Treatment: penicillin cures it at every stage
Penicillin G, given by injection, is the preferred drug for every stage of syphilis CDC Tx Guidelines. No oral drug dependably substitutes. The dose follows the stage.
| Stage | Regimen |
|---|---|
| Primary, secondary, early latent | Benzathine penicillin G 2.4 million units IM, single dose |
| Late latent / unknown duration, tertiary | Benzathine penicillin G 7.2 million units total — three 2.4-million-unit IM doses at 1-week intervals |
| Neuro / ocular / otosyphilis | Aqueous crystalline penicillin G 18–24 million units/day (3–4 million units IV every 4 hours, or continuous infusion) for 10–14 days |
Early latent means acquired within the preceding 12 months — documented by seroconversion, a fourfold or greater titer rise, or recent primary/secondary signs or exposure. Anything beyond a year (or unknown) is late latent, and that distinction sets the one-shot versus three-shot schedule.
This has caused real treatment-failure errors: the correct product for early syphilis is benzathine penicillin G (Bicillin L-A). The combination product Bicillin C-R (benzathine plus procaine) is not an acceptable substitute CDC P&S Tx. For neurosyphilis, an alternative is procaine penicillin G 2.4 million units IM daily plus probenecid 500 mg orally four times daily, both for 10–14 days CDC neuro Tx.
If you're allergic to penicillin
For non-pregnant adults with primary, secondary, or early latent syphilis, doxycycline 100 mg twice daily for 14 days (or tetracycline 500 mg four times daily for 14 days) is an option. Late latent or unknown duration needs the longer 28-day doxycycline course; the 14-day course is not sufficient CDC latent Tx. Azithromycin is not recommended because of resistance. Over 90% of people who think they're penicillin-allergic actually aren't, so confirm it before ruling penicillin out.

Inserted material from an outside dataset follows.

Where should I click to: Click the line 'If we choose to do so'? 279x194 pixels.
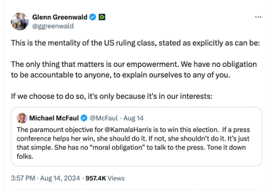(x=112, y=96)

In pregnancy there's no safe alternative. A pregnant woman with a true penicillin allergy should be desensitized and treated with penicillin, the only treatment that protects the baby.
The reaction after the first shot
Within the first 24 hours, often within a couple of hours, many people get fever, chills, headache, and muscle aches. This is the Jarisch-Herxheimer reaction: dying bacteria releasing inflammatory signals, not a penicillin allergy StatPearls. It affects roughly 95% of people treated for secondary syphilis and settles within about 24 hours, so don't mistake it for an allergic reaction.
How cure is confirmed
Blood titers confirm a cure, not how you feel. Repeat quantitative nontreponemal titers (RPR/VDRL) at 6 and 12 months for primary/secondary syphilis, and at 6, 12, and 24 months for latent disease. A fourfold or greater drop (say 1:32 to 1:8) confirms the treatment worked; a fourfold rise signals reinfection or failure. See can you get syphilis again after treatment?
Prevention
- Use condoms correctly and consistently.
- Choose mutual monogamy with a partner who has tested negative.
- Get routine screening if you're at risk; it catches latent infection before it does damage.
- Consider DoxyPEP: 200 mg doxycycline within 72 hours after sex cut syphilis acquisition by about 73% in CDC data, recommended via shared decision-making for MSM and transgender women who've had a bacterial STI in the past 12 months CDC DoxyPEP, 2024.
When to see a clinician
See a clinician if you notice a painless sore, an unexplained rash on your palms or soles, or you've had a possible exposure — even if symptoms have already faded. Treat new vision changes or neurological symptoms in anyone with syphilis as an emergency. If you're pregnant, screen early; treatment prevents nearly all congenital cases.